Все, что известно о Россове, внушает уважение к этому истинному «восьмидесятнику», общественному деятелю, критику, художнику (его работы, видимо, вполне средние, часто появлялись на местных выставках). Николай Дмитриевич — член местного отделения Литературного общества и Ученой архивной комиссии, известный в губернии земский деятель, написавший наряду с исследованием «об истории интеллигенции» работы по различным проблемам земского движения. В 1880-е годы был Россов членом нелегального народовольческого кружка, занимался художественным оформлением печатавшихся на гектографе сборников. Спустя четверть века, в 1909 году, в здании Народной аудитории Россов прочитал лекцию, называвшуюся «На заре народничества». Таково было прошлое одного из саратовских критиков Мусатова. И, пожалуй, в чем-то оно объясняет резкое на первых порах неприятие им мусатовского искусства. В Саратове — городе особой «закваски» («Саратов — город вольных демократов», — ходило тут присловье), в городе таких буйных и знаменитых «семинаристов», как Иринарх Введенский, Николай Чернышевский, Григорий Благосветлов, затем — в одном из центров «Земли и воли», в городе, где жили в те годы Вера Фигнер и Г. Плеханов, — новые явления в искусстве могли приниматься в штыки не просто в силу провинциальной косности. Консервативность вкуса имела «идейный» источник. Настораживать и ожесточать могло все казавшееся «декадентским», чуждым социальной злободневности, сопровождавшееся к тому же совершенно непонятными живописными исканиями.

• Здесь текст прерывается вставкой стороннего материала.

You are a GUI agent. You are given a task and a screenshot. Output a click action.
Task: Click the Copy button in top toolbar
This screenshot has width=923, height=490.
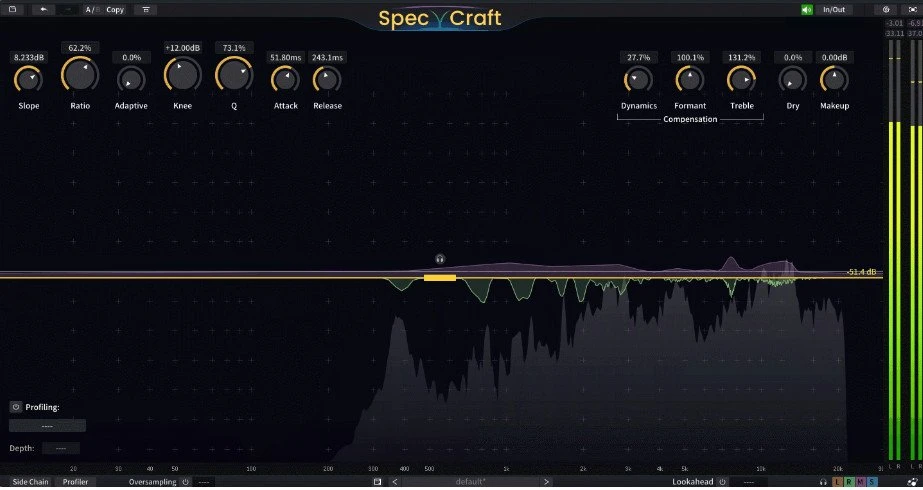(115, 9)
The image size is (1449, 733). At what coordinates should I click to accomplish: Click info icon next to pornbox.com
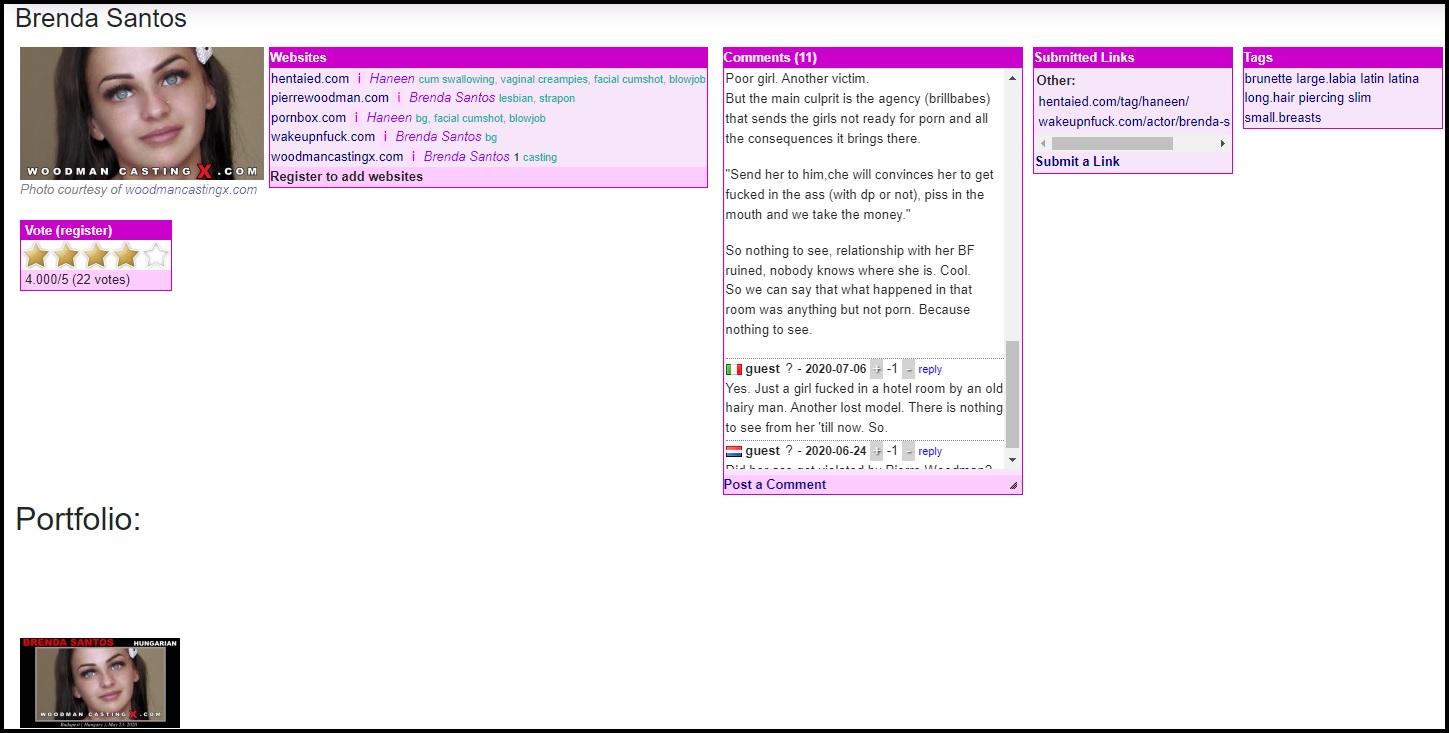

Собственно, именно это подтвердит спустя годы в своих грустных и «полупокаянных» заметках саратовская пресса. Виктор Эльпидифорович уже не сможет прочесть эти «воспоминания» фельетониста «Саратовского вестника» 1908 года — о том, как реагировала почтенная публика из числа дорогих земляков на его полотна, показанные все на той же выставке МТХ в Народной аудитории в 1903-м. Останавливалась же она перед ними «в недоумении или с улыбкой, какой мы отмечаем чудачества тронувшегося человека, или с гражданской скорбью… Вот что говорили: „Совать всякое настроение, всякую блажь, какая взбредет мне в голову — в картину и выставлять их на публичное обозрение — есть распущенность с точки зрения творчества как общественной деятельности…“».

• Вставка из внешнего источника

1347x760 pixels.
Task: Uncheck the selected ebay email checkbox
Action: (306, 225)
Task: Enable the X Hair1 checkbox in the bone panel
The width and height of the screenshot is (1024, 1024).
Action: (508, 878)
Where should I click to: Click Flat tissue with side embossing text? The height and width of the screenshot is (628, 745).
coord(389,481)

Автор заметки вспоминал характерную «маленькую фигуру художника, который тут же был и следил за впечатлениями публики…». Обыгрывая французское название одной из мусатовских работ, статья земляка-журналиста завершалась нотой надежды: «Когда-нибудь: „Quand les lilas refleuriront“ („когда зацветет сирень“. — К. Ш.), саратовцы остановятся перед картинами Мусатова без былого гыгыканья, лицо художника улыбнется им из дыма лет с этих все еще странных теперь полотен, и саратовцы пожелают вписать имя Мусатова в синодик саратовских лауреатов. Сейчас мы еще далеки от этого…»

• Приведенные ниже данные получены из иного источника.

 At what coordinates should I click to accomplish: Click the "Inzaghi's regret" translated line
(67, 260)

Да, они и в неведомом ему 1908-м будут, оказывается, еще честно сознавать, как далеки от того, чтобы им загордиться, сделать его «местным лауреатом»!.. А он — вот сейчас, живой, не сложивший оружия, готов им заранее посочувствовать. И поэтому бьется за их художественное просвещение и развитие…

В 1902 году саратовский архитектор В. Л. Владыкин (тоже некогда мусатовский «однокашник» по реальному училищу) выступил в местной печати со статьей, в которой познакомил читателя с проблемой стиля модерн, его историей и теорией, и пытался защитить «новое искусство» от ходячих представлений об его «упадничестве» и чертах вырождения. Горько прозвучавшая концовка этой статьи об отставании России в вопросах искусства от всех цивилизованных стран ударила Мусатова по самому наболевшему и вызвала его отклик, так и названный: «Ответ архитектору В. Владыкину». Жаль, что этот документ остался в то время неопубликованным. Но его читали, и, без сомнения, с восторгом, Кузнецов, Уткин и Петров-Водкин — позднее Водкин упомянет о письменном протесте Мусатова, предназначенном для московских газет.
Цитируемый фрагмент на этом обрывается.